— Start of Supplied material —
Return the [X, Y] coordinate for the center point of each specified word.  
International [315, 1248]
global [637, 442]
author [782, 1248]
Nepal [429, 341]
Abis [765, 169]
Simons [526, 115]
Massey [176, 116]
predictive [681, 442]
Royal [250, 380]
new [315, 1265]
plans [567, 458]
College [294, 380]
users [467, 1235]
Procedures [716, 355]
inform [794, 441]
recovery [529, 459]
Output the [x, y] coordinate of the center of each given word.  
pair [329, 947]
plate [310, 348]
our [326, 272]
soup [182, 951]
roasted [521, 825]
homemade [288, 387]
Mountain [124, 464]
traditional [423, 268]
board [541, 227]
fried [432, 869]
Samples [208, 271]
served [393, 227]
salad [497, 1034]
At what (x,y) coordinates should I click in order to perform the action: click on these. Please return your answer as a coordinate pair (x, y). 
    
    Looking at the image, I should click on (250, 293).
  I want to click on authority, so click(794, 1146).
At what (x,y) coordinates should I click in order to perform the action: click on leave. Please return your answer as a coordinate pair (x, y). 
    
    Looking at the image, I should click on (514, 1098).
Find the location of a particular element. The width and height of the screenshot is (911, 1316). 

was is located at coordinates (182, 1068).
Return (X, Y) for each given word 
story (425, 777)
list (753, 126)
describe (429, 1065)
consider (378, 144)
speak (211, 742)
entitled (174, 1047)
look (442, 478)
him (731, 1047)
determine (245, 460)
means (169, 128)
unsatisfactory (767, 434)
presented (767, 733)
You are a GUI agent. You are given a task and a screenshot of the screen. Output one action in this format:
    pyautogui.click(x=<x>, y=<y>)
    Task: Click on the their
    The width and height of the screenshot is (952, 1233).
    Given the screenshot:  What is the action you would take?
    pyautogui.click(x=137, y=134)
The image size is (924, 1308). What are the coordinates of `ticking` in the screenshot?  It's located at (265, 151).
— End of Supplied material —
Please copy all of the records above line for line, changing nothing.

Response below:
Return the [X, Y] coordinate for the center point of each specified word.  
International [315, 1248]
global [637, 442]
author [782, 1248]
Nepal [429, 341]
Abis [765, 169]
Simons [526, 115]
Massey [176, 116]
predictive [681, 442]
Royal [250, 380]
new [315, 1265]
plans [567, 458]
College [294, 380]
users [467, 1235]
Procedures [716, 355]
inform [794, 441]
recovery [529, 459]
Output the [x, y] coordinate of the center of each given word.  
pair [329, 947]
plate [310, 348]
our [326, 272]
soup [182, 951]
roasted [521, 825]
homemade [288, 387]
Mountain [124, 464]
traditional [423, 268]
board [541, 227]
fried [432, 869]
Samples [208, 271]
served [393, 227]
salad [497, 1034]
At what (x,y) coordinates should I click in order to perform the action: click on these. Please return your answer as a coordinate pair (x, y). 
    
    Looking at the image, I should click on (250, 293).
  I want to click on authority, so click(794, 1146).
At what (x,y) coordinates should I click in order to perform the action: click on leave. Please return your answer as a coordinate pair (x, y). 
    
    Looking at the image, I should click on (514, 1098).
Find the location of a particular element. The width and height of the screenshot is (911, 1316). 

was is located at coordinates (182, 1068).
Return (X, Y) for each given word 
story (425, 777)
list (753, 126)
describe (429, 1065)
consider (378, 144)
speak (211, 742)
entitled (174, 1047)
look (442, 478)
him (731, 1047)
determine (245, 460)
means (169, 128)
unsatisfactory (767, 434)
presented (767, 733)
You are a GUI agent. You are given a task and a screenshot of the screen. Output one action in this format:
    pyautogui.click(x=<x>, y=<y>)
    Task: Click on the their
    The width and height of the screenshot is (952, 1233).
    Given the screenshot:  What is the action you would take?
    pyautogui.click(x=137, y=134)
The image size is (924, 1308). What are the coordinates of `ticking` in the screenshot?  It's located at (265, 151).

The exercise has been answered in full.